Watership Down by Richard Adams (spoilers)

So July’s book for our family book club was Watership Down by Richard Adams. Now I’ll be honest I have wanted to read this book for a long time, which is how it ended up on our booklist for the year. However, if it hadn’t been for the book club I probably wouldn’t have ended up finishing the book. It was not by any means a bad book. I just have read a lot of political theory and war books. So initially I gave it a pretty average rating of 3 stars.

Now this was by now means a bad book. It was in fact a really excellently constructed traditional adventure story. It’s got a band of heroes hoping and searching for a new and idealistic future. In traditional fantasy sense the band of adventures are all extraordinary, except for our main hero. Like many who come before him Hazel’s main skill seems to be identifying the talented ones who have gone unnoticed or underutilized.  He is constantly kind and caring and but not Fiver and Bigwig are the actual saviors of the warren.

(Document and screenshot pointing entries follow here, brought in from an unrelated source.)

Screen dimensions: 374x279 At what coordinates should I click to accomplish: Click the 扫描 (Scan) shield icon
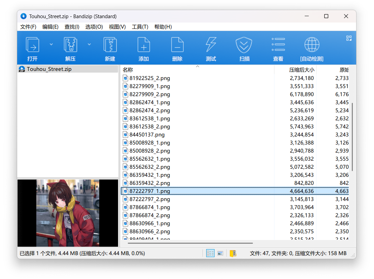tap(244, 45)
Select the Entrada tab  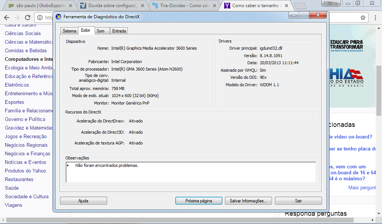tap(119, 31)
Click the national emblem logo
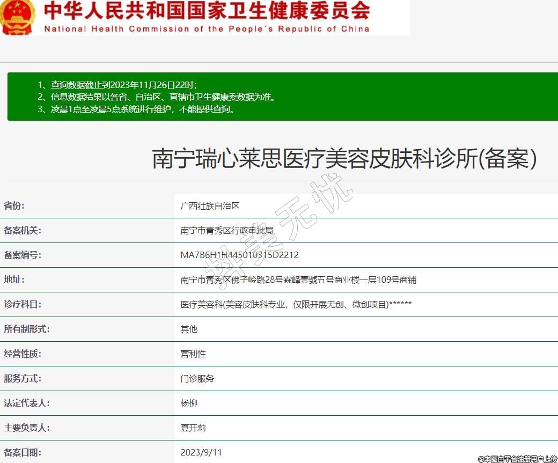 pos(18,16)
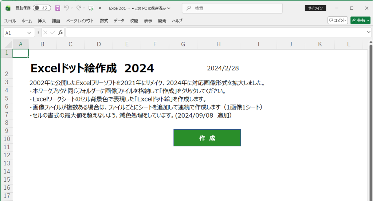Viewport: 373px width, 201px height.
Task: Click the fx Insert Function icon
Action: click(60, 32)
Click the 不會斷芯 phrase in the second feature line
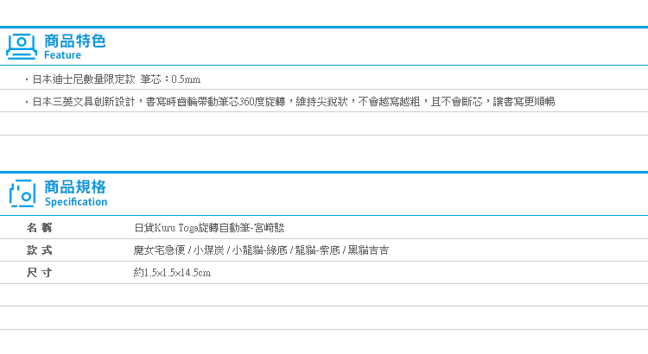This screenshot has height=354, width=648. [460, 102]
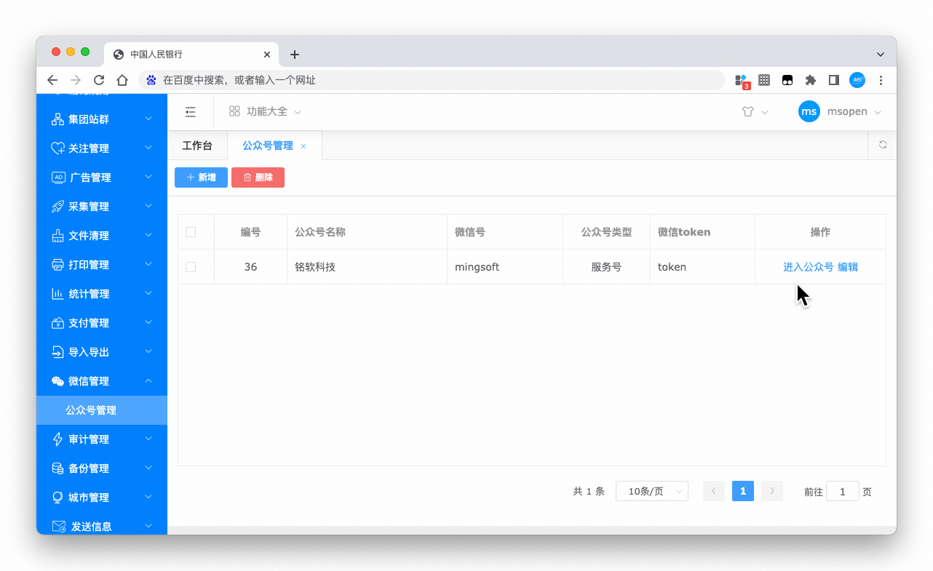Select 公众号管理 in the sidebar
Screen dimensions: 933x571
(91, 410)
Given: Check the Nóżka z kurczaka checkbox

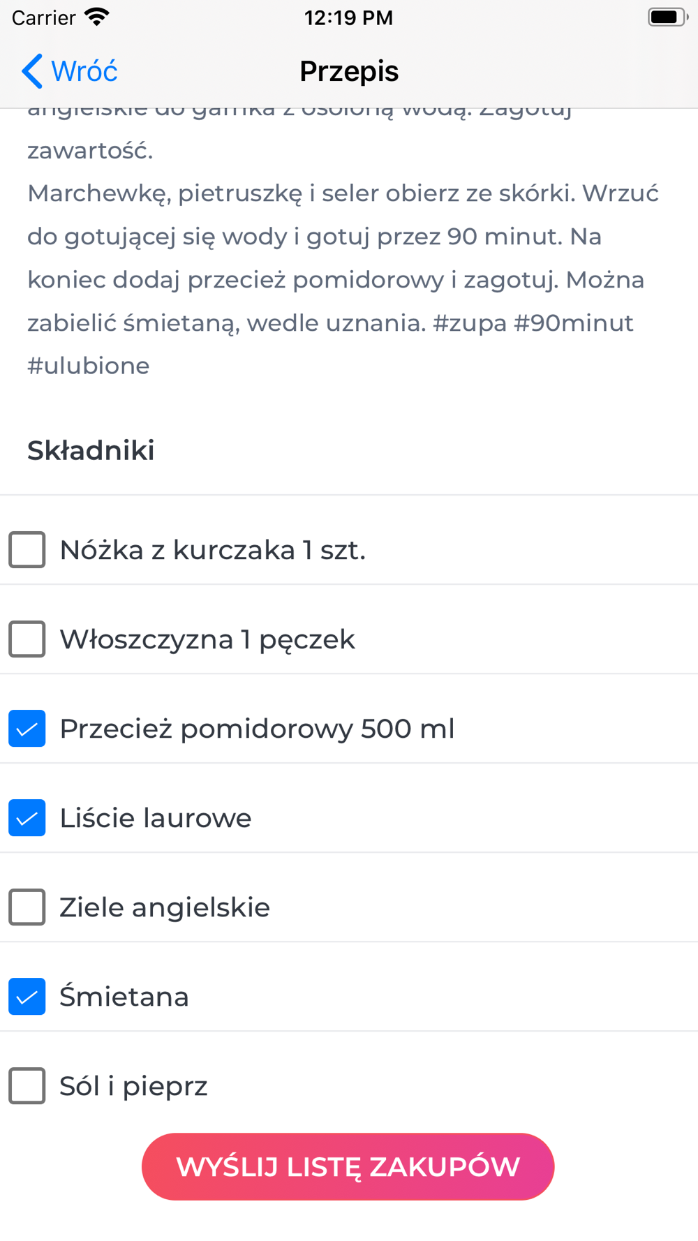Looking at the screenshot, I should (x=27, y=550).
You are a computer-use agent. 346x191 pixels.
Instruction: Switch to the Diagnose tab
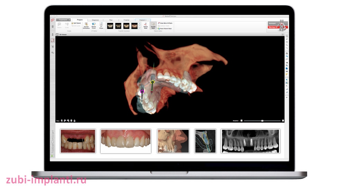pos(95,20)
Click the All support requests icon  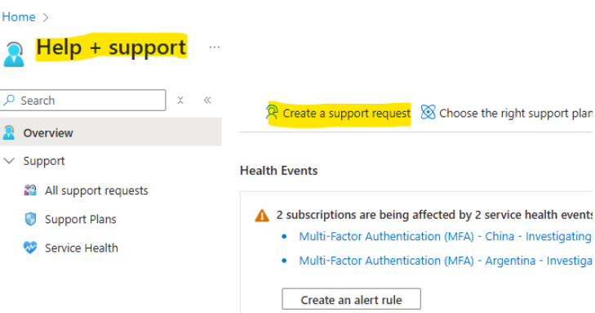[x=30, y=190]
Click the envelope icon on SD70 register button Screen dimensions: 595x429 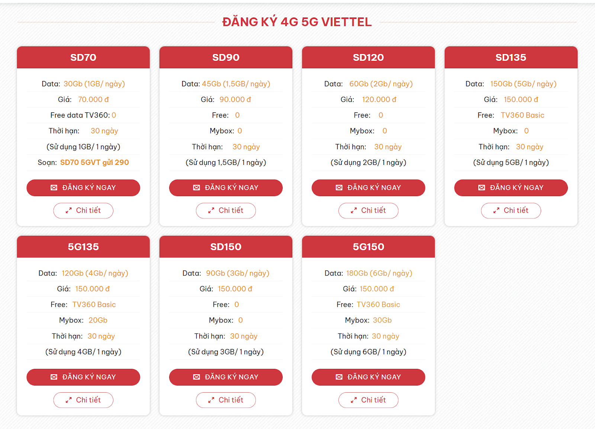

It was also a traditional fantasy in that it uses a fantstical veil (of rabbits) to discuss political. In this both the feminist struggle of the time and 4 different systems of government (bureaucracy, puppet (colonialism), military dictatorship, and a commune). Because it is through the guise of rabbits and rabbit lore it is all easily digestible. I do get that is a great introduction to political theory without having to talk about the actual theories. Now I think the overall quality of rabbitness does help in this messaging. They are cute, timid, quick decision makers and have real palpable concerns that they communicate well. There is also no romantic or sexual attractions, like 99% of all animals rabbits only have sexual relations for procreation not pleasure. There for Hyzenthlay and Lapine’s struggle was given real consideration for it’s merits and their intelligence and not just in becoming a love interest.

Now typically in books I really like epitaphs at the beginnings of chapers, sections, books. I think they add to the story and give more insight to the what is coming next or set the mood or give general insight to the world. In Watership Down however, it was one of the reasons I thought about DNFing. The quotes are all from notable thinkers about life, community, fairness, etc. and they were all almost exactly what the chapter was about or what Hazel and co. would learn. I felt that I could read the epitaphs and not the book. I understand that is was trying to apply and make these lessons understandable, but it felt more like hey this comes from a really smart places and not… this is life and how all living things can come together and be better.

I like the book. I think it is remarkably well written. But I think if you have read a lot in genre it may be harder to get through.

P.S. my favorite rabbit was Blackberry. He was soooo cute! and quite a scene stealer. Who was your favorite.